Il contratto di investimento esige anche la sottoscrizione ad substantiam dell’intermediario?

La Redazione
28 Aprile 2017

La Cassazione rimette alle Sezioni Unite la questione relativa al requisito della forma scritta del contratto quadro di investimento, chiedendo se sia necessaria, a norma dell'art. 23 D.Lgs. n. 58/1998, anche la sottoscrizione dell'intermediario, oltre a quella dell'investitore.

La Cassazione rimette alle Sezioni Unite la questione relativa al requisito della forma scritta del contratto quadro di investimento, chiedendo se sia necessaria, a norma dell'art. 23 D.Lgs. n. 58/1998, anche la sottoscrizione dell'intermediario, oltre a quella dell'investitore.

Il caso. Alcuni investitori impugnavano i contratti di gestione patrimoniale, investimento e finanziamento stipulati con una Banca, chiedendo al Tribunale che ne venisse accertata la nullità o l'annullamento per mancata sottoscrizione da parte dell'intermediario. La domanda veniva rigettata, in primo e secondo grado, e la vicenda giungeva infine in Cassazione.

La sottoscrizione del contratto quadro. Il ricorso pone una questione centrale: se, ai sensi dell'art. 23 TUF, la sottoscrizione della banca sia necessaria ad substantiam, al pari di quella dell'investitore, al fine della valida conclusione di un contratto (quadro) di gestione su base individualizzata di portafogli di investimento.

La questione ha rilevanza pratica perché nella prassi bancaria, tali contratti vengono conclusi mediante lo scambio di documenti sottoscritti. Ma mentre per pacifica giurisprudenza la mancata sottoscrizione del contratto da parte dei clienti determina la nullità di tutte le operazioni d'investimento successivamente compiute dalla banca (così, ex multis, Cass. n. 28432/2011), diverso è il caso della mancata sottoscrizione da parte della banca.

È vero e condivisibile che, come affermato da recenti pronunce di legittimità, la produzione in giudizio, da parte dell'intermediario, del contratto-quadro da essa non sottoscritto non è idoneo equipollente della sua sottoscrizione (Cass. n. 36/2017; Cass. n. 8935/2016; Cass. n. 7068/2016).

Controverso è, invece, se l'art. 23 richieda la sottoscrizione dell'intermediario ai fini della validità del contratto di investimento.

Il requisito di forma funzionale e l'esigenza informativa a protezione del cliente.
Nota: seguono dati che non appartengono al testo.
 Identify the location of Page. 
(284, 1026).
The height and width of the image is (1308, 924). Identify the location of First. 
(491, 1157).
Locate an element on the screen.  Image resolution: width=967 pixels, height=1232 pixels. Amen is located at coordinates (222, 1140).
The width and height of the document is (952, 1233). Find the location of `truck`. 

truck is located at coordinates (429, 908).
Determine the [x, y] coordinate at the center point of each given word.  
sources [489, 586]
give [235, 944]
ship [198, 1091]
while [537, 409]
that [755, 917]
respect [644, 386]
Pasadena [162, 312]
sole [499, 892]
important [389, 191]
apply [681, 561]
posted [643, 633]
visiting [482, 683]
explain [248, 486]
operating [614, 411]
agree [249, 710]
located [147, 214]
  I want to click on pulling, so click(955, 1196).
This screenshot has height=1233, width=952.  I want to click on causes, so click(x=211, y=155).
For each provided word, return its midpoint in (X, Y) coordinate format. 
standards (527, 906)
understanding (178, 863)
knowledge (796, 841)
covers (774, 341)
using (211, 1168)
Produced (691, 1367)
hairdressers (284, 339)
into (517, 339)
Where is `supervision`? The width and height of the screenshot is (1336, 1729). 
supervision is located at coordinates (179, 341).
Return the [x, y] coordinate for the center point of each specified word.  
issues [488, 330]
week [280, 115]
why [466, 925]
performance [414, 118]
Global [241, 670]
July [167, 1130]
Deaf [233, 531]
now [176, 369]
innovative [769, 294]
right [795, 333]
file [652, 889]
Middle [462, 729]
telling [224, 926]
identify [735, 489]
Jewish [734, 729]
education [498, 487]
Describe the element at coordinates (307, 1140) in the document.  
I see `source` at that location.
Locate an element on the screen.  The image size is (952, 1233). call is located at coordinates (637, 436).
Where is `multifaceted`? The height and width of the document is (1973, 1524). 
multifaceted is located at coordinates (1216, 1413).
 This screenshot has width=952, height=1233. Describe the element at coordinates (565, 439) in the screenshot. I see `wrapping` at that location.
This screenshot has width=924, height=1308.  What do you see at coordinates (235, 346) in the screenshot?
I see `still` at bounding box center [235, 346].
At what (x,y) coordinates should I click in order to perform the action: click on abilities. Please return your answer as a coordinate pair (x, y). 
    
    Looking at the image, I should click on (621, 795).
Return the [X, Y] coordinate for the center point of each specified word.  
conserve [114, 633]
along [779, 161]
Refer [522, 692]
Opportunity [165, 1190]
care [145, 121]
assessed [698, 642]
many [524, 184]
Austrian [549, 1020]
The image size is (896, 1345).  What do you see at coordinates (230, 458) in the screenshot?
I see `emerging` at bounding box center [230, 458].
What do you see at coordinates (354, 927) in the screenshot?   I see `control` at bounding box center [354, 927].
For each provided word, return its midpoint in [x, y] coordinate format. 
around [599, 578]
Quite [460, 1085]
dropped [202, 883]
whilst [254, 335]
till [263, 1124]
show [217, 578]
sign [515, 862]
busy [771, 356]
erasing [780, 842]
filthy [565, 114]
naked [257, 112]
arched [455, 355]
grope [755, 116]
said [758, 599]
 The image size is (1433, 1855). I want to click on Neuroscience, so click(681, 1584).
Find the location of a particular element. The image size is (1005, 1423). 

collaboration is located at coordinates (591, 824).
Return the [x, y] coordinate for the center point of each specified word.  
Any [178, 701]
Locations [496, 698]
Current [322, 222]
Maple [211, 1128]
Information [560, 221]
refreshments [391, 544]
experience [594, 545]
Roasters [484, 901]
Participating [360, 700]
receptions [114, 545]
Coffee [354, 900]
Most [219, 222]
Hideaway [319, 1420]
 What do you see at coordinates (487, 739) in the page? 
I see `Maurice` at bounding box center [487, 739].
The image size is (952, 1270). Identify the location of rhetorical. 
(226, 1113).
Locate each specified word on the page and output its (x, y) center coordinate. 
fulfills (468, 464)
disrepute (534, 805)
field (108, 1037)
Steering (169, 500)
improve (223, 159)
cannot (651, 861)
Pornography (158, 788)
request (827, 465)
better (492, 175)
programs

La pronuncia in esame sposa una tesi di nullità funzionale e forma c.d. di protezione.

La previsione formale dell'art. 23 è dettata ai fini esclusivi di tutela dell'investitore – che è parte debole - e la necessità di sottoscrizione del contratto da parte del cliente è volta proprio ad assicurare la piena e corretta raccolta di un consenso consapevole alla stipula e all'investimento: il consenso informato. I requisiti formali sarebbero, pertanto, strumenti non solo di manifestazione della volontà ma anche di trasmissione di informazioni, di dati e notizie sull'operazione.

Secondo una simile impostazione, l'altra parte del rapporto, l'intermediario finanziario, è il soggetto che ha predisposto le condizioni generali del contratto, per il quale certamente non si rinviene l'esigenza di un consenso informato. Non servirebbe, quindi, la sua sottoscrizione ai fini della validità del contratto.

La S.C. rileva, infine, un pericolo di strumentalizzazione dello strumento formale da parte del cliente che, a fronte di un peggioramento dell'andamento del mercato e di una perdita marginale successiva, potrebbe impugnare il contratto, non sottoscritto dalla banca, per ottenere la nullità delle operazioni di investimento successive che lo avrebbero danneggiato: una posizione di vantaggio che, secondo la Cassazione, non troverebbe giustificazioni.

Ove, invece, venga accolta la tesi opposta, secondo cui anche la sottoscrizione della banca è requisito di forma ad substantiam, si pongono ulteriori questioni: in caso di mancata sottoscrizione, avendo la nullità efficacia ex tunc, la banca è legittimata a ripetere quanto versato a favore del cliente, e ancora, a fronte di un uso “selettivo” della nullità, l'intermediario può eccepire la violazione della buona fede contrattuale?

La rimessione alle S.U. In conclusione, poiché risultano ancora aperte questioni di rilevanza pratica, la S.C. rimette la causa al Primo Presidente, per eventuale assegnazione alle Sezioni Unite, per stabilire se “a norma dell'art. 23 d.lgs. n. 58 del 1998, il requisito della forma scritta del contratto di investimento esiga, accanto a quella dell'investitore, anche la sottoscrizione ad substantiam dell'intermediario”.